米コメディアン、豪空港でレイシャルプロファイリングを受けたと訴える「安全だと感じられない」

コメディアンで俳優のエリック・アンドレさんは、「私は一級市民として扱われるために髪を切ったり、スリーピーススーツを着たりしたいとは思いません。入国することで、『自分は受け入れられていない』と感じさせられるべきではない」と話している。
エリック・アンドレさん(2023年11月)
エリック・アンドレさん(2023年11月)
Leon Bennett via Getty Images

アメリカのコメディアンで俳優のエリック・アンドレさんが、オーストラリアのメルボルン空港で人種差別に遭ったと訴えている。

アンドレさんは8月18日、インスタグラムに動画を投稿した。動画では、あるプロジェクトの撮影のため、ニューヨークからオーストラリアのブリスベンに移動する途中のメルボルン空港で呼び止められたと報告。「特別な列」に並ばされ、「犬に徹底的に匂いを嗅がれた」などと明かした。

「これ以上、屈辱を受けたくない」

警察官や出入国管理に関わる職員などの法執行官が、「人種」や肌の色、世系や国・民族的出身を基に、個人を捜査活動の対象としたり、犯罪に関わったかどうかを判断したりする慣行は「レイシャル・プロファイリング」と呼ばれる。

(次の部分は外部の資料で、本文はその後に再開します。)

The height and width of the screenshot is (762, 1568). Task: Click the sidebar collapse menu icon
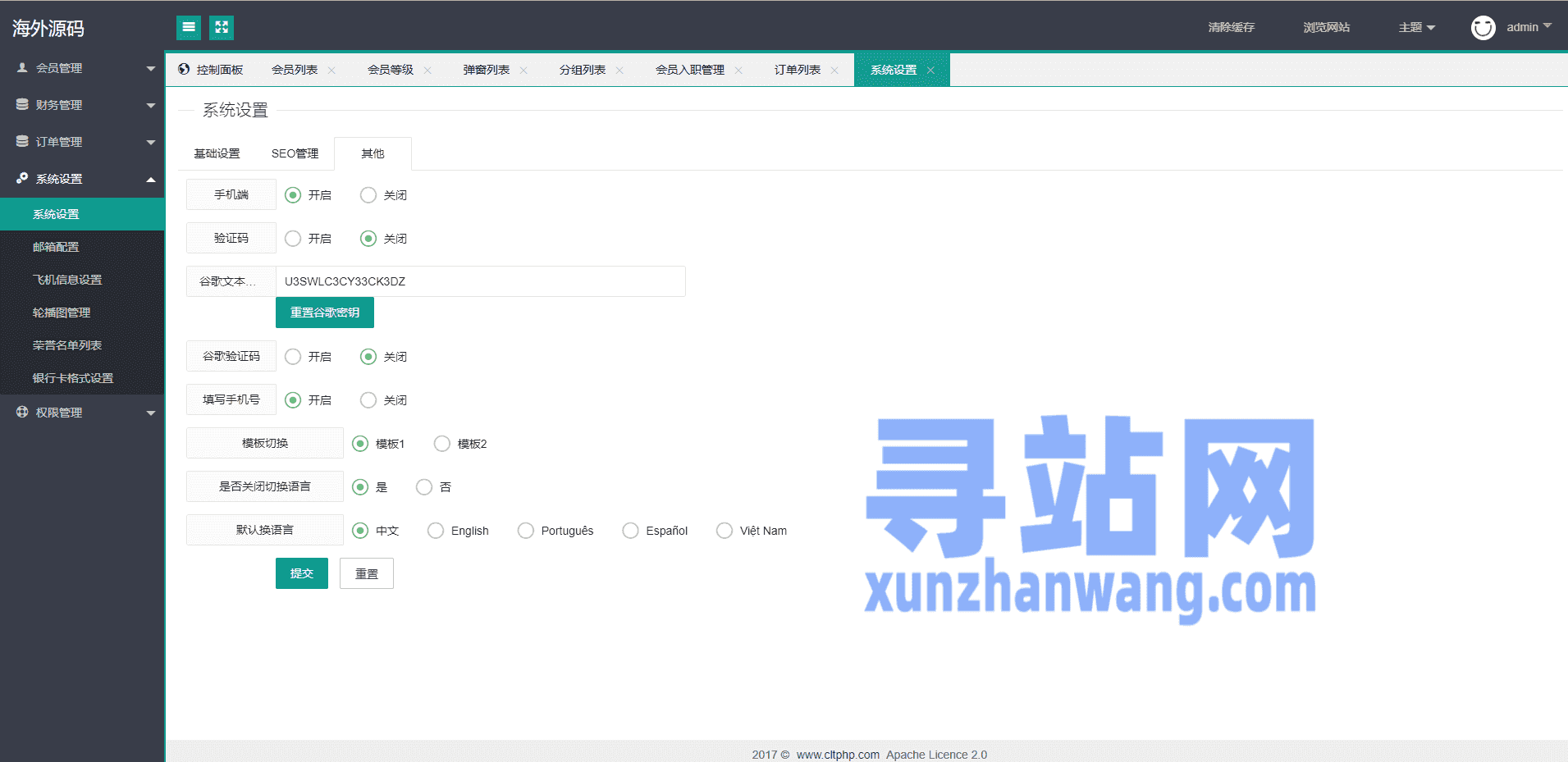pos(189,28)
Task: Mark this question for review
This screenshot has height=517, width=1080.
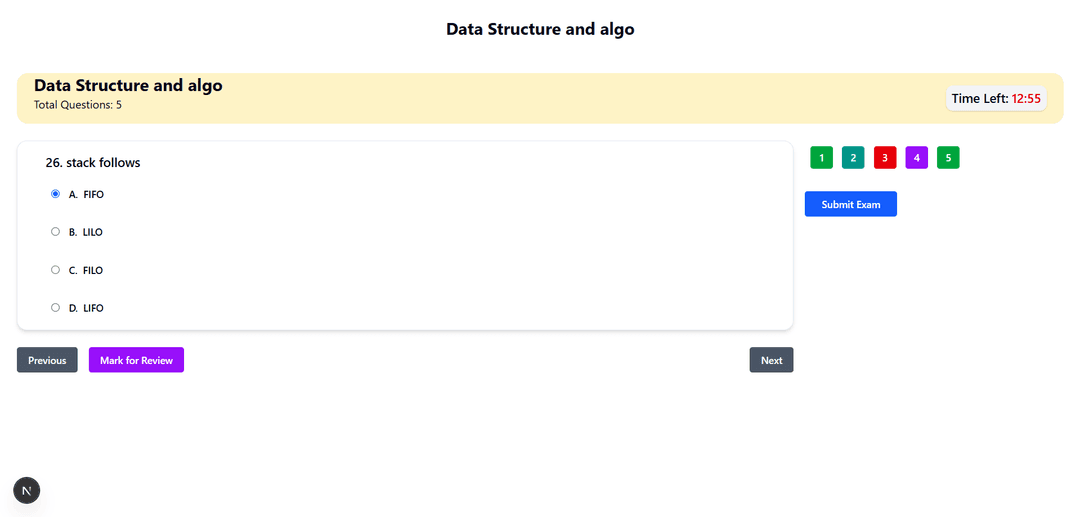Action: tap(136, 360)
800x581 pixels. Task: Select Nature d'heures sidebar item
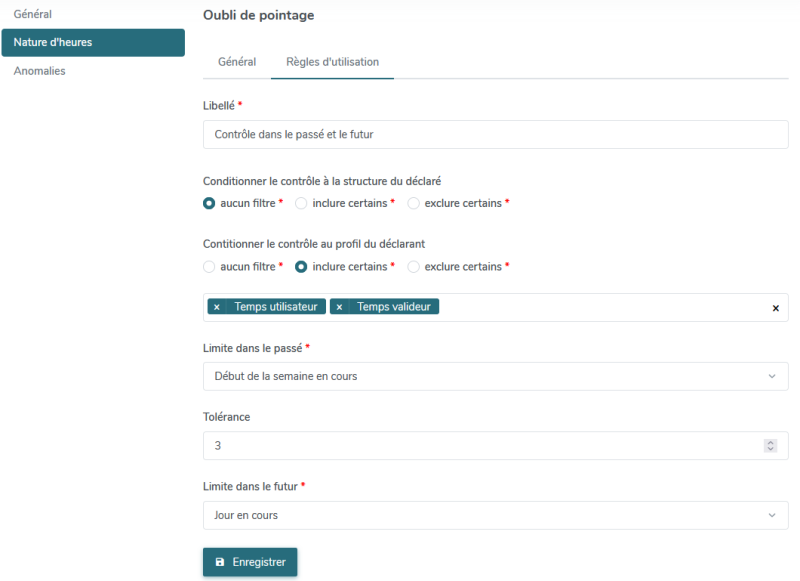(93, 43)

アンドレさんは、今回のケースが「空港で何度も受けたレイシャル・プロファイリングのうちの一回だ」と述べた上で、「なのでこれは、メルボルンを旅行する全ての黒人、肌が褐色の人、先住民族へのメッセージです。どうか気をつけてください。彼らはそうした人たちを捜索しています」と発言した。

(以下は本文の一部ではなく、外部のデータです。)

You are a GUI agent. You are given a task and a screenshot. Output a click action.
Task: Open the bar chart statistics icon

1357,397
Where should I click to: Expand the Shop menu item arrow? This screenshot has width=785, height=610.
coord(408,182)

さらにフォロワーに向け、メルボルン空港の探知犬や、人種差別の事案に詳しいオーストラリアの弁護士に関する情報提供を求めた。

今後、オーストラリアでの仕事の話を持ちかける人らに対し、アンドレさん一人がメルボルン空港を通過することのないよう、警備の付き添いを手配することなどを依頼した。

今回の経験から、アンドレさんは「メルボルン空港は安全だと感じられない。空港でこれ以上屈辱を受けたり、人種差別を受けたりしたくない」と訴えた。

「私は、一級市民として扱われるために髪を切ったり、スリーピーススーツを着たりしたいとは思いません。入国することで、『自分は受け入れられていない』と感じさせられるべきではない。メルボルン空港でこのような無意味な手続きをする人たちは、恥を知るべきです」

メルボルン空港の広報担当者は、ハフポストUS版の取材に対し、同空港は 「いかなる形の人種差別も容認しません。私たちはメルボルンを訪れる全ての旅客を歓迎し、全ての人が平等に扱われることを期待しています」とコメントした。

同空港の広報担当者は、国際線の到着手続きを担当するオーストラリアの政府機関に対し、今回の件について調査するよう依頼したとコメントした。「これらの機関は現在、アンドレ氏に回答をした」という。

NBCニュースによると、オーストラリアの農漁林業省の広報担当者は、同国に到着する全ての乗客は「新鮮な果物や野菜、植物や食品、または靴や娯楽用具に付着した土などのバイオセキュリティ・スクリーニングのプロセスの対象」だと説明した。

加えて、旅行者たちはこれらのスクリーニングの一部または全てを経験すると述べ、高度に訓練された犬によるスクリーニングもその一つだとしている。

アンドレさんは2021年にも、アメリカの空港で法執行官からレイシャル・プロファイリングの被害を受けたと訴えている。

アンドレさんと、コメディアン仲間のクレイトン・イングリッシュさんは2022年、ジョージア州のハーツフィールド・ジャクソン・アトランタ国際空港で、それぞれ警察官から人種差別的なプロファイリングを受けたとして、クレイトン郡警察を相手に訴訟を起こした。

原告2人の訴えは裁判で棄却されたが、弁護団は2024年1月に控訴している。